Authority server string confusion

Questions OAuth/OIDC
1

Hi Oktanoids,
I am a complete newbie to OIDC, please go easy on me :). I’ve followed the example for an MVC Core test at https://developer.okta.com/blog/2017/06/29/oidc-user-auth-aspnet-core for net7.0.
Firstly this 2017 example seems rather dated (screens are somewhat different and the packages deprecated) but I’ve cobbled together something that builds, after I changed the authentication part to

	. . .
	. . .
        builder.Services.AddAuthentication(options =>
        {
            options.DefaultScheme = CookieAuthenticationDefaults.AuthenticationScheme;
            options.DefaultChallengeScheme = OpenIdConnectDefaults.AuthenticationScheme;
            options.DefaultAuthenticateScheme = "oidc";
            options.DefaultSignInScheme = "Cookies";
        })
            .AddCookie()
            .AddOpenIdConnect(options =>
            {
                options.Authority = "the variants below";
                options.RequireHttpsMetadata = false;
                options.ClientId = "<my Client Id>";
                options.ClientSecret = "<my Client Secret key thingy>";
                options.ResponseType = "id_token token";
                options.Scope.Add("openid");
                options.Scope.Add("profile");
                options.Scope.Add("email");
            });
	. . .
	. . .

The bit that I’m baffled by is what Authority I need to use. I’ve tried the following variants from the Application Dashboard, and a few more, and none of them seems to give me any sort of login

                options.Authority = "https://dev-12345678.okta.com/oauth2/default";
                options.Authority = "https://dev-12345678.okta.com/.well-known/openid-configuration";
                options.Authority = "https://dev-12345678.okta.com/oauth2/default/.well-known/oauth-authorization-server";
                options.Authority = "https://dev-12345678.okta.com/api/v1/authorizationServers/default";
                options.Authority = "https://dev-12345678.okta.com/oauth2/default/v1/authorize";

ie. when I try accessing https://localhost:5000/Home/Secure I get various responses ranging from a 404, ‘Unable to obtain configuration from: …’, ‘PII of type ‘System.String’ is hidden’, JSON with ‘E0000022 The endpoint does not support the provided HTTP method’, a large JSON payload with issuer/authorization endpoint/token endpoint etc. but those haven’t worked for me either.
I’m a bit lost on this sorry, any ideas for me to try?
Thanks

Steve

1 Like
2

Hey there @Steve2024,

Welcome to the community! I love the name Oktanoids. :joy:

Did you set up a new Okta Developer Edition org for your project, or do you have an existing Okta organization you are trying this project with? Double-checking since this is an old post and it didn’t walk you through the steps of setting up an Okta Developer Edition org.

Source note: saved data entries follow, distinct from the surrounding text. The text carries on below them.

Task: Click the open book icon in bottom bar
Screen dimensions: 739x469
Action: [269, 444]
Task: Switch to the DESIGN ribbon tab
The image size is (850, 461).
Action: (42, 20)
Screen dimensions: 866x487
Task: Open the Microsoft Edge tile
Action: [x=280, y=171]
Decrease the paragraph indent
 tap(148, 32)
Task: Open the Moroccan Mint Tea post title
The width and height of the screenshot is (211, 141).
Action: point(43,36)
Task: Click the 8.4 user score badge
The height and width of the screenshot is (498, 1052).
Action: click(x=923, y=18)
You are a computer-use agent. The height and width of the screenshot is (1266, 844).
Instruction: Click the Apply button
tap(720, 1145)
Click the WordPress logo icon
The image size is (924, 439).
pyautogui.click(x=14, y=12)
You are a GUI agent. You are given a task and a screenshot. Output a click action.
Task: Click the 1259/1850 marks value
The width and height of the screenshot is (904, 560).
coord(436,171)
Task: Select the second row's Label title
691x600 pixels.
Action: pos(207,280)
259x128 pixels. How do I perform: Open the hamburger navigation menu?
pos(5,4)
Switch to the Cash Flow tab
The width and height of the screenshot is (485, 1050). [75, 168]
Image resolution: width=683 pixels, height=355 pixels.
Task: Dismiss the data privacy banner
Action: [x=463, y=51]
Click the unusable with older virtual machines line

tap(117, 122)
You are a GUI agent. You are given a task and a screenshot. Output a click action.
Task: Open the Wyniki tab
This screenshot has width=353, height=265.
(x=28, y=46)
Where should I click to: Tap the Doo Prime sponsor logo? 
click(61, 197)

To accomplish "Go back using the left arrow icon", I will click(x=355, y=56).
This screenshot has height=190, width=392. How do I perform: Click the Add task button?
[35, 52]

If you navigate to the Admin Console in your Okta org, then navigate to Security > Security in the navbar, you should see the Issuer URI there (this URI is what you should use for the authority).

We do have some more updated samples to look at. It’s not .NET 7 though, but I’ll link them here just in case you find them useful.

Let us know how it goes!

3

I just ran in to the same problem.
See point #2 here:

When you first login to the okta developer account, its initialized to use the default authorization server.

So you can use:
options.Authority = "https://${yourOktaDomain}/oauth2/default

If someone changes the authorization server to something other than “default” you need to use the format:

https://${yourOktaDomain}/oauth2/${authorizationServerId}

It would look like this:

options.Authority = "https://dev-12345678.okta.com/oauth2/axscxcdv6xDxeksogwd7

4

This topic was automatically closed 30 days after the last reply. New replies are no longer allowed.